# is sound over rated?



## madcrappiekids (Mar 11, 2006)

I was watching a Bill Dance show and he was talking about how bass react more to color and not sound...basically said you are wasting money on buying baits that rattle or have some kind of noise maker in them. I know color is a huge factor as is size -but rattlers seem to be pretty popular in the stores.

I have a few rattlers in the box and have caught one or two with them but nothing great - any thoughts?


----------



## Wolfhook120 (Oct 17, 2007)

If that was true, then Bill Lewis Rattle traps, and most of the other crankbait manufactures would be out of business! In gin clear water I would use more subtle baits but most water that you'll fish has some stain to it and rattles help the fish locate those lures. I like Bill Dance too, but I find that sometimes he does give conflicting information on his shows.
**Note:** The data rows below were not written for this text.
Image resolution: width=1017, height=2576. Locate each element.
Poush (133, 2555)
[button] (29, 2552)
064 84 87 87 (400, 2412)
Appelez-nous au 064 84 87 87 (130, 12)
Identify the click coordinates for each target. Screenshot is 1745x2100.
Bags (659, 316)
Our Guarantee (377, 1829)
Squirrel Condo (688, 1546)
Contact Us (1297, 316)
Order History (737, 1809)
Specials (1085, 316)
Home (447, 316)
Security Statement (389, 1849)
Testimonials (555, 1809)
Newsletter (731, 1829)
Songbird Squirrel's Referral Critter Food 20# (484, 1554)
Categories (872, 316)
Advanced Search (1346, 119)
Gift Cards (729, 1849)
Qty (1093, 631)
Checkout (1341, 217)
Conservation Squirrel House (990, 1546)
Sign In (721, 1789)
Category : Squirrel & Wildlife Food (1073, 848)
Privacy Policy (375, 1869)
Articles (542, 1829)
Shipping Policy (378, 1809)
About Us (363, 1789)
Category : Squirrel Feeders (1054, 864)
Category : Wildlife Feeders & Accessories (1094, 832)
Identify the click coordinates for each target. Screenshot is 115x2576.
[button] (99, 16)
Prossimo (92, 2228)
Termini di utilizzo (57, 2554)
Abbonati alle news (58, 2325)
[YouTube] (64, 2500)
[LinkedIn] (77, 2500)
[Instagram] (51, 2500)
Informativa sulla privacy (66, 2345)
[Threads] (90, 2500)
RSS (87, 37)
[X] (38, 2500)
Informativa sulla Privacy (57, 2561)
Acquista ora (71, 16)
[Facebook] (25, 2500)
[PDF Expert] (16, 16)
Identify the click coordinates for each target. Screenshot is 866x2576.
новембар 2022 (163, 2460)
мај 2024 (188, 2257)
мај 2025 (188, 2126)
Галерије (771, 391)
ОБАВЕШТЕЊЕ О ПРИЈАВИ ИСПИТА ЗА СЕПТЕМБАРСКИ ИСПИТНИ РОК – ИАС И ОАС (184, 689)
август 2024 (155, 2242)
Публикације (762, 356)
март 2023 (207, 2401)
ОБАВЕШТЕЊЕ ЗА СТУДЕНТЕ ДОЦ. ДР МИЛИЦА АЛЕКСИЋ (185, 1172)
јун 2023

IMO rattles do make a difference to an extent, the most important thing to remember when watching these fishing shows is to look closely at what conditions they are fishing in at the time they taped the show, and also the fact that Bill usually fishes out of his private lake for those 5 pounders he catches all the time. Hope this helps.:B


----------



## Tiny Tim (Sep 19, 2006)

Most of the crankbaits I throw it doesnt matter to me if they rattle or not. If I am throwing a jig for Bass, I always make sure there is a rattle on it no matter what. If it doesnt have one on it when I buy it, I add one before fishing it.


----------



## SConner (Mar 3, 2007)

Wolfhook nailed it with his response. That's great to say rattles don't matter when fishing in clear lakes, but in the river I fish the water is generally murky at best and I firmly believe rattle helps fish locate your lure. Color does not mean squat if you can't see through 3 inches of water! Use common sense, look at conditions and select what seems most appropriate that day.


----------



## young-gun21 (Mar 14, 2006)

I'm a firm believer in rattles...they're obviously not always a huge factor but I don't think they ever hurt.


----------



## mrphish42 (Jan 24, 2008)

maddcrappiekids............Been fishing rattle type baits for long/long/long time and will only say have seen days that fish would not touch a lure that rattled.. but have seen just as many days that the fish would not hit a lure unless it did rattle........You draw the results from that...But to make another point........I have had bass chase and brake water......in high speed retreive mode.....after a rattling lure......and follow the lure out of the water and grab that lure as it exits the water .......and get hooked .......ending up hooked, and hanging above the water line.....Sound like a fish story ( had witnesses) all but a few times it happened......Never had that happen with a non-rattling lure.... Rattling lures saved my butt on more that one trip....I'm kinda leaning towards,it must be like "ringin the dinner bell".......But you gotta find and fish just what works for you and what confidence level you fish each lure with.. Good luck and great fishin to you...........Jon Sr...


----------



## Tuna Can (Mar 17, 2006)

I think the rattles add vibration that the fish feel as well. I don't know about the sound issue, though. Just wondering about those systems with recorded sounds of bait fish that are sold to play under water to attract the predator fish, hmmmmm.


----------



## misfit (Apr 5, 2004)

> Just wondering about those systems with recorded sounds of bait fish that are sold to play under water to attract the predator fish, hmmmmm


that reminds me of some of bill's other shows.he pimps that sound system like it's the best thing since the plastic worm.then he says sound doesn't matter?LOL.
color,sound and other factors play key roles under various conditions.it's up to you to figure out(with the fish's help) what the fish want at any given time,under any given condition.


----------



## riverKing (Jan 26, 2007)

there is no real way to say sound is a day saver or not worth it. there are often times when a rattle make a big difference, times when it doesnt matter, and there are times when they will spook the fish. carry an array of all of it.


----------



## Live2Fish (Apr 7, 2004)

I tye some flys with small rattles in them or twin bead heads. These flys have been go to flys when the water is heavily stained to muddy or in very late evening.


----------



## madcrappiekids (Mar 11, 2006)

I do agree with the interesting way Bill and some other TV guys tend to change opinions on things...guess it all depends on who is paying the check at the end of dinner 

I use rattles in many cranks - interesting point about the vibration - last spring i went to Indian lake with a buddy and in my 16 ft aluminum we were in a cove and I tied on a rattle trap - it was a VERY calm day- after a few casts i noticed this vibration and some kind of noise in what seemed to be the bottom of the boat....after a few more casts I realized it was the rattle trap I was using! we could hear it vibrate through the boat on the retrive. 

I will keep using them


----------